Shoah : Le procès Gröning, « message » tardif après un « désastre » judiciaire
Environ 6 500 SS d'Auschwitz ont survécu à la guerre. 43 ont été traduits devant un tribunal et parmi eux, 9 ont été condamnés à perpétuité, 25 à des peines de prison et le reste a été acquitté
Le procès de l’ex-comptable d’Auschwitz, qui s’ouvre mardi à Lunebourg (nord de l’Allemagne), est un « message » adressé au monde et une occasion d’atténuer « le désastre » de la justice allemande d’après-guerre, estime l’écrivain allemand Christoph Heubner, président du Comité International Auschwitz.

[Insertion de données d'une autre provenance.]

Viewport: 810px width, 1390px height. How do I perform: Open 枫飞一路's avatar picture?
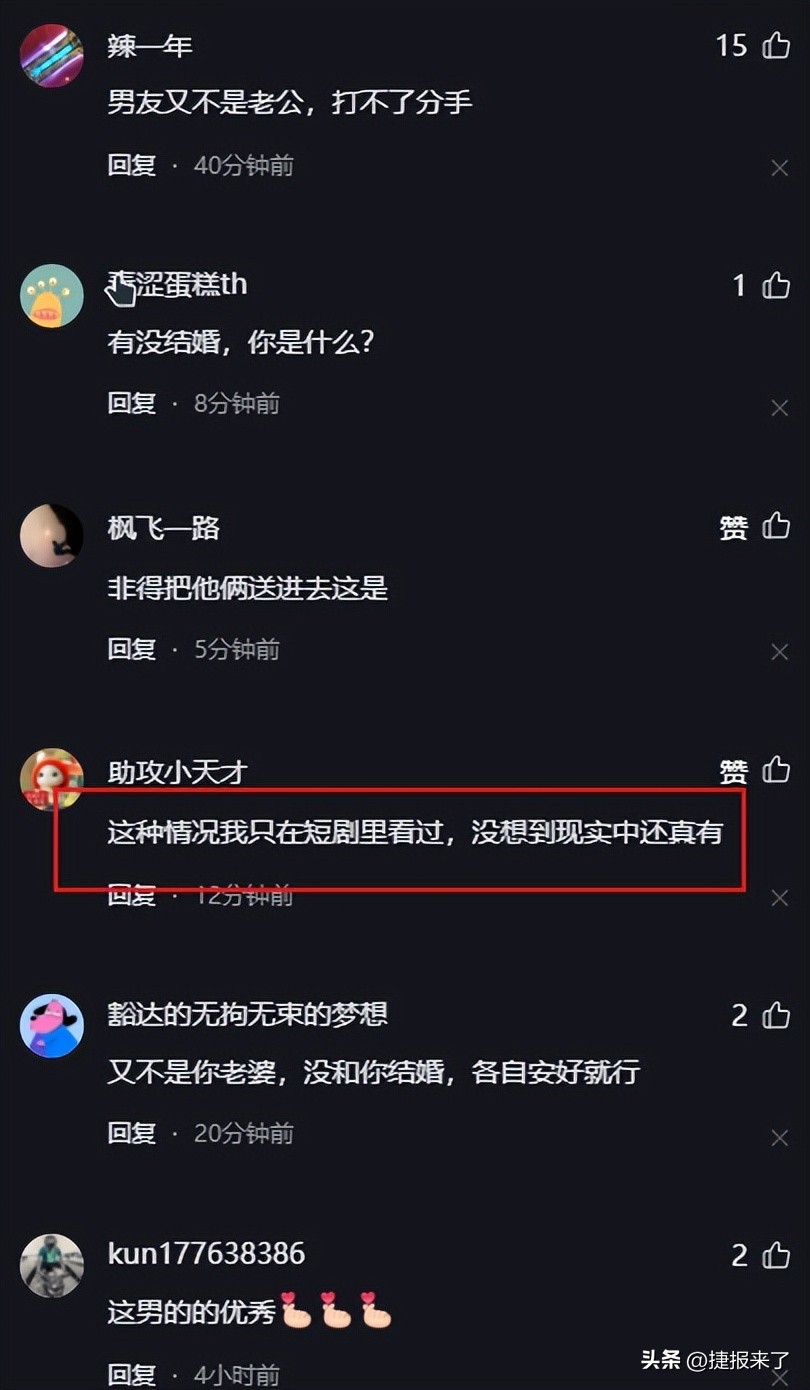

Vous assistez la cinquantaine de survivants d’Auschwitz, venus du monde entier, qui se sont constitués parties civiles. Qu’attendez-vous de ce procès ?
Une mesure de justice, un intérêt du public, et un message adressé à l’Allemagne et au monde.
Le traitement judiciaire de ces crimes a été un désastre absolu, une tache sur la carte de visite de notre pays.
70 ans après la libération des camps, il faut encore tenir des procès parce que la justice allemande a lamentablement échoué sur cette question.
De nombreux criminels sont morts sans avoir jamais vu une salle d’audience de l’intérieur.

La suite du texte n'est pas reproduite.